§ Exercise description
Copy the data from the line containing "This screenshot has" through the line containing "center [1022, 240].", replacing "screenshot" with "screen capture" and keeping everything else the same. Leave the pictures out of your answer.

--------------------------------

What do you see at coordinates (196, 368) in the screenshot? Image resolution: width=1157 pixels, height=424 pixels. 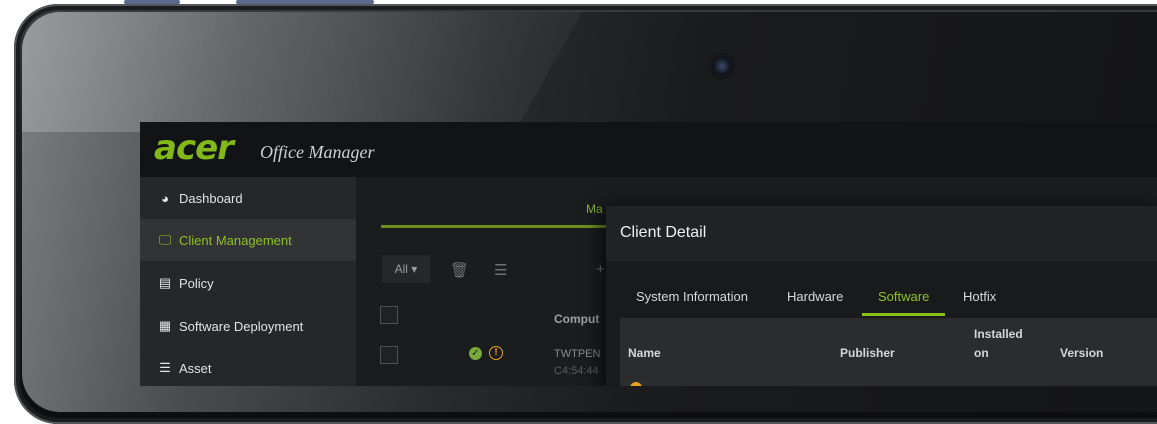 I see `sidebar-item-label: Asset` at bounding box center [196, 368].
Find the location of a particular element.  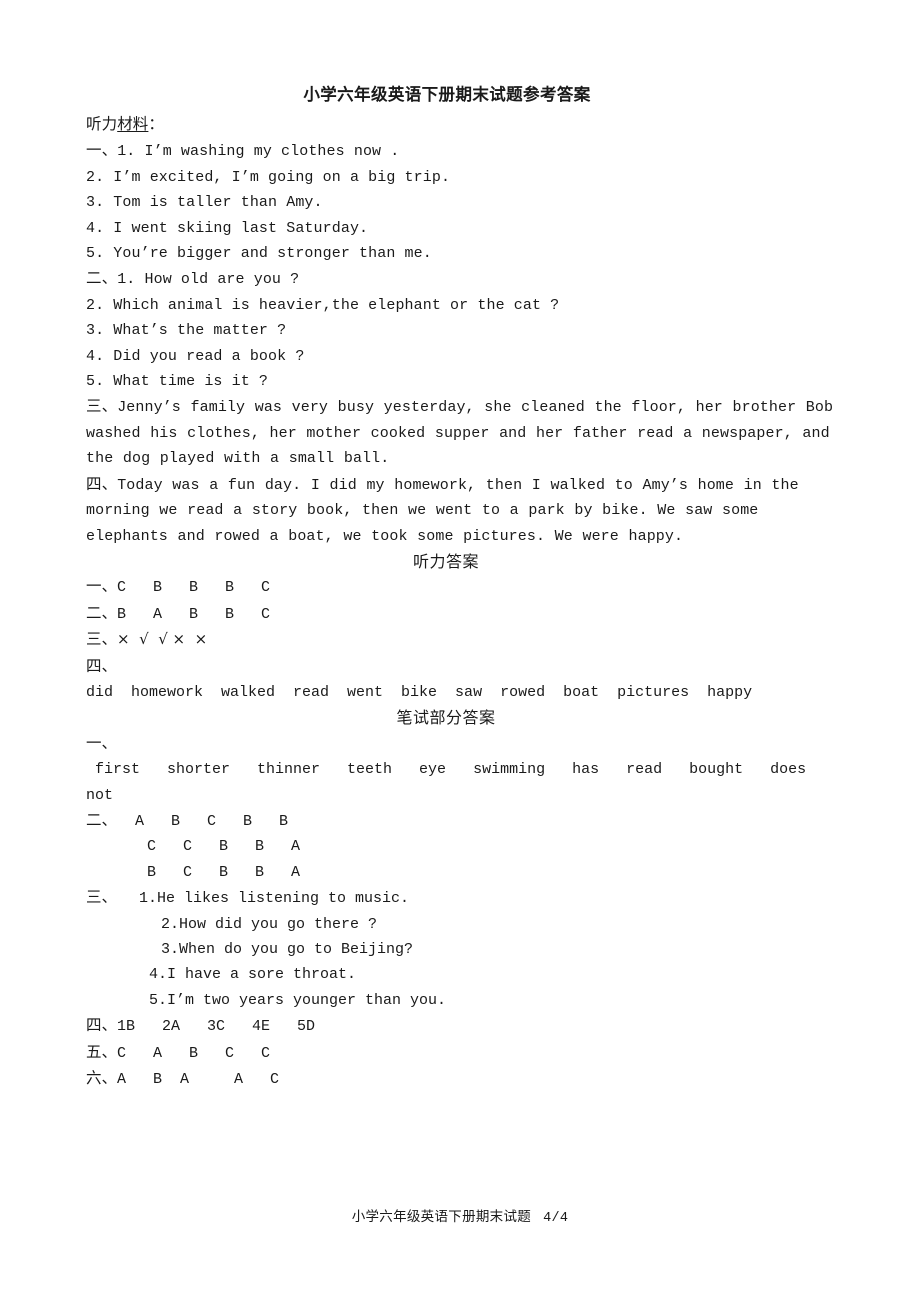

listening-answer-row-two-values: B A B B C is located at coordinates (194, 614).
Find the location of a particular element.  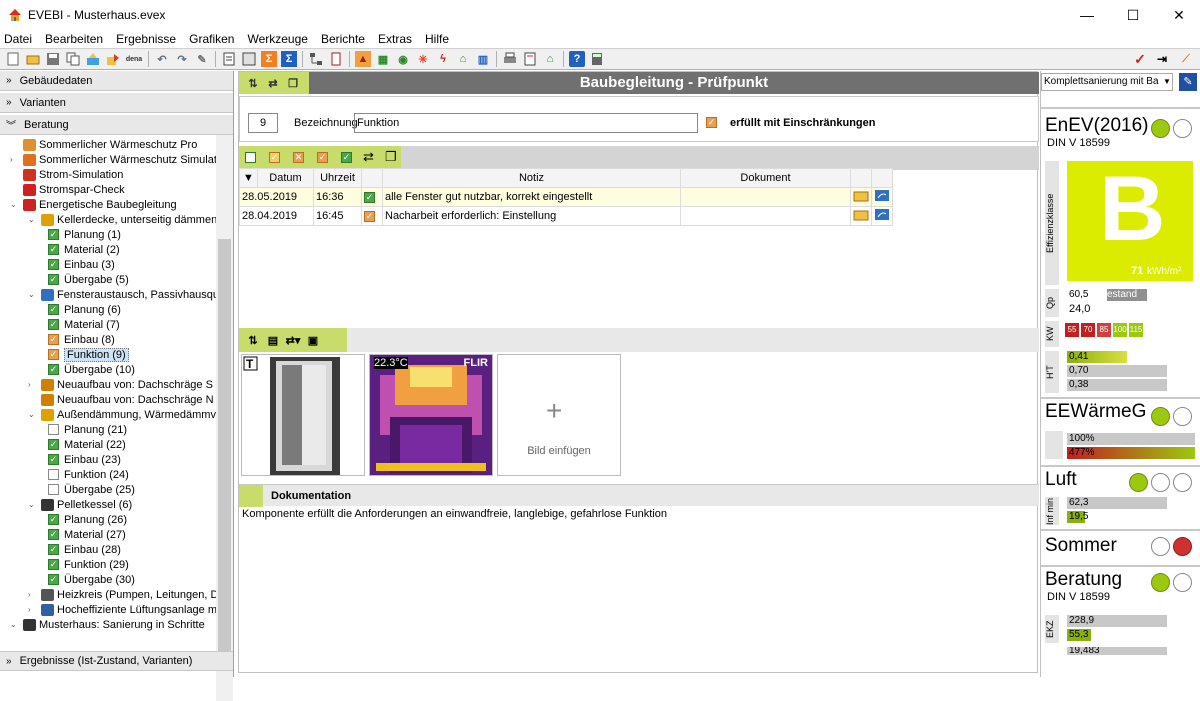

save-icon is located at coordinates (53, 59).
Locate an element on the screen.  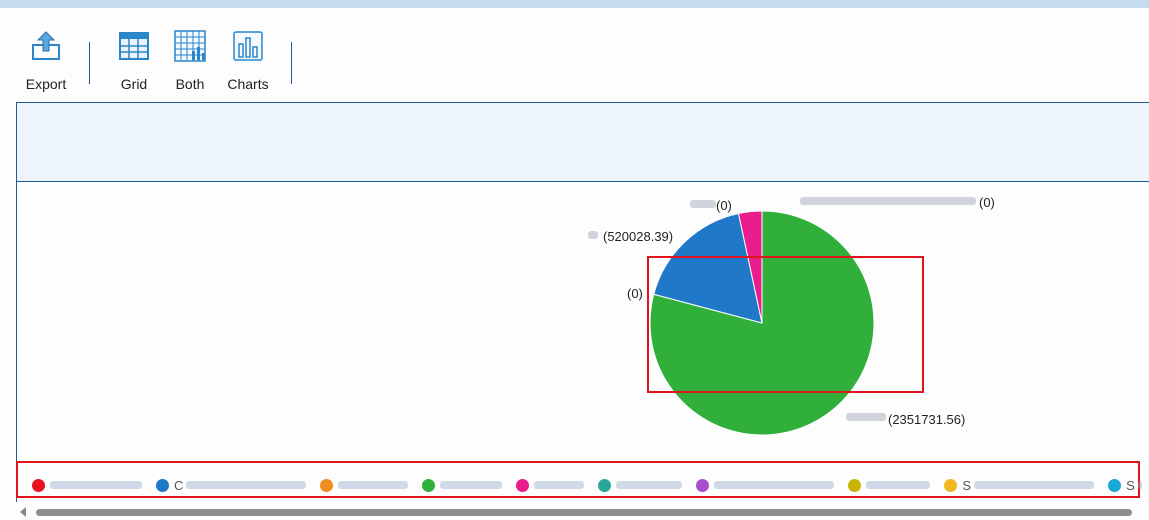
data-label-zero-top: (0) is located at coordinates (724, 206).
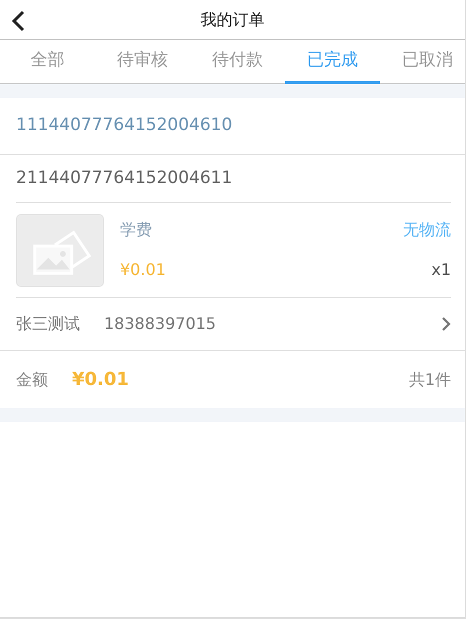 The image size is (466, 619). What do you see at coordinates (430, 379) in the screenshot?
I see `item-count: 共1件` at bounding box center [430, 379].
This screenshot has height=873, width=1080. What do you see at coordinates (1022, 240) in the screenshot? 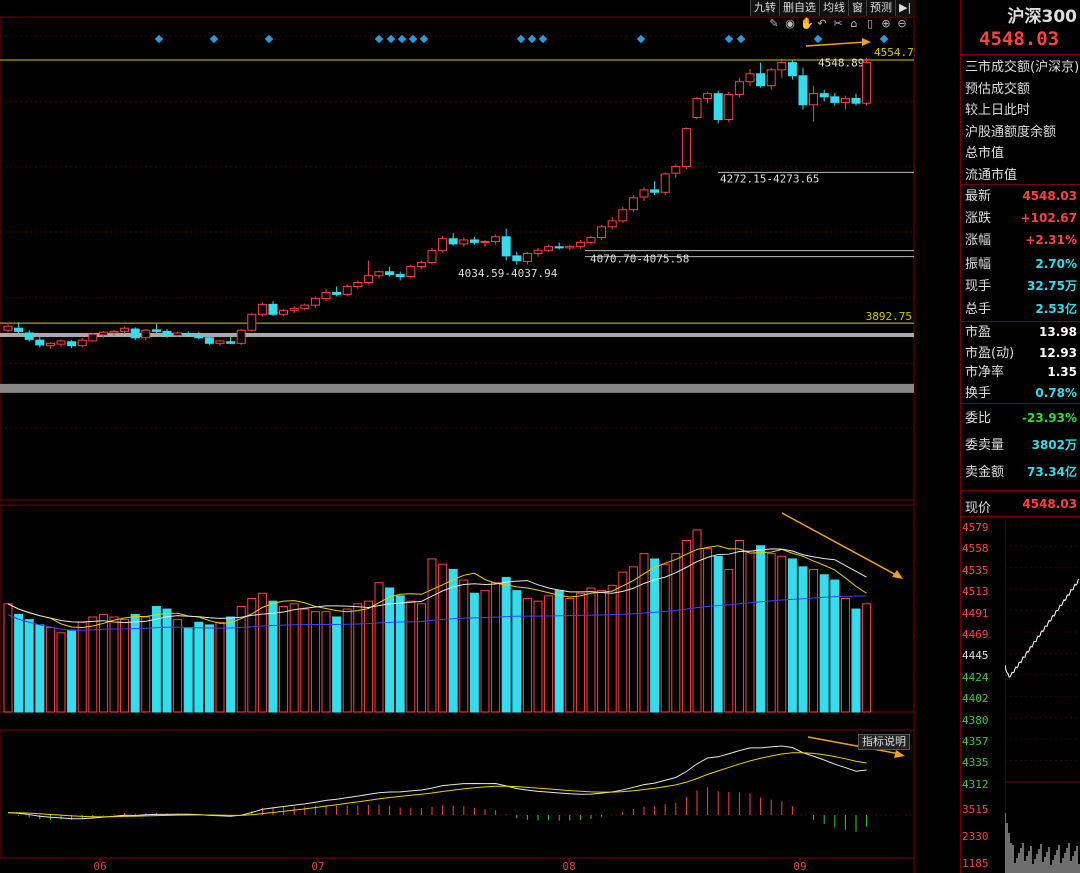
I see `stat-row: 涨幅 +2.31%` at bounding box center [1022, 240].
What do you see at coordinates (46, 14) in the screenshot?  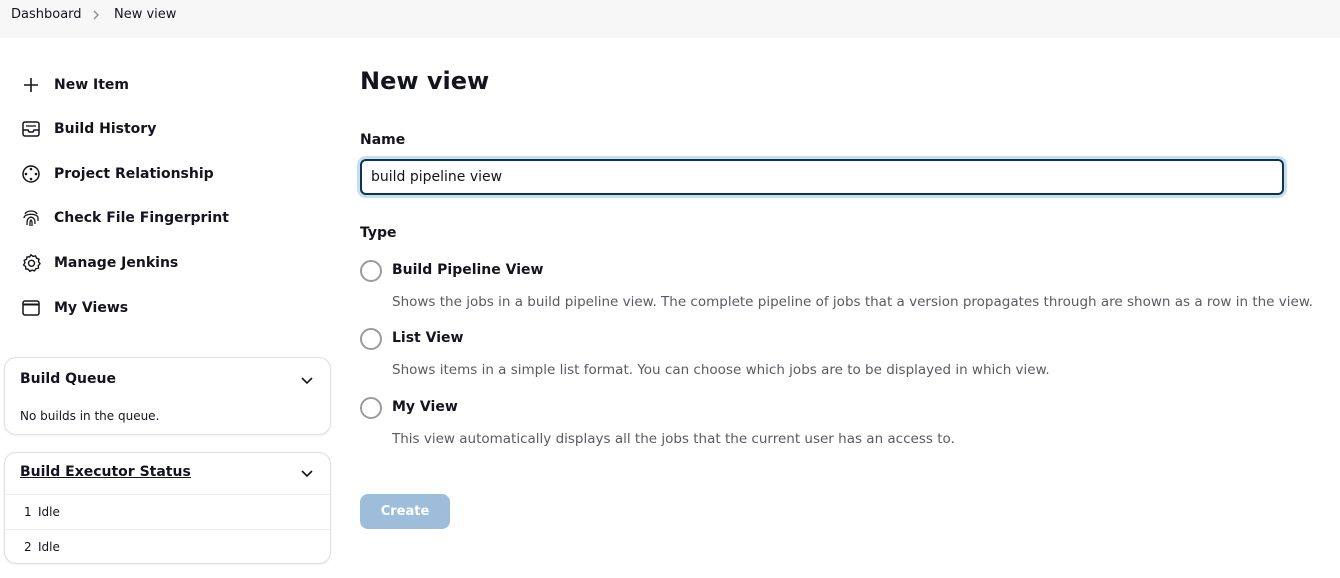 I see `breadcrumb-dashboard-link: Dashboard` at bounding box center [46, 14].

--------------------------------

§ Response to the task
This screen capture has height=873, width=1080. What do you see at coordinates (1022, 240) in the screen capture? 
I see `stat-row: 涨幅 +2.31%` at bounding box center [1022, 240].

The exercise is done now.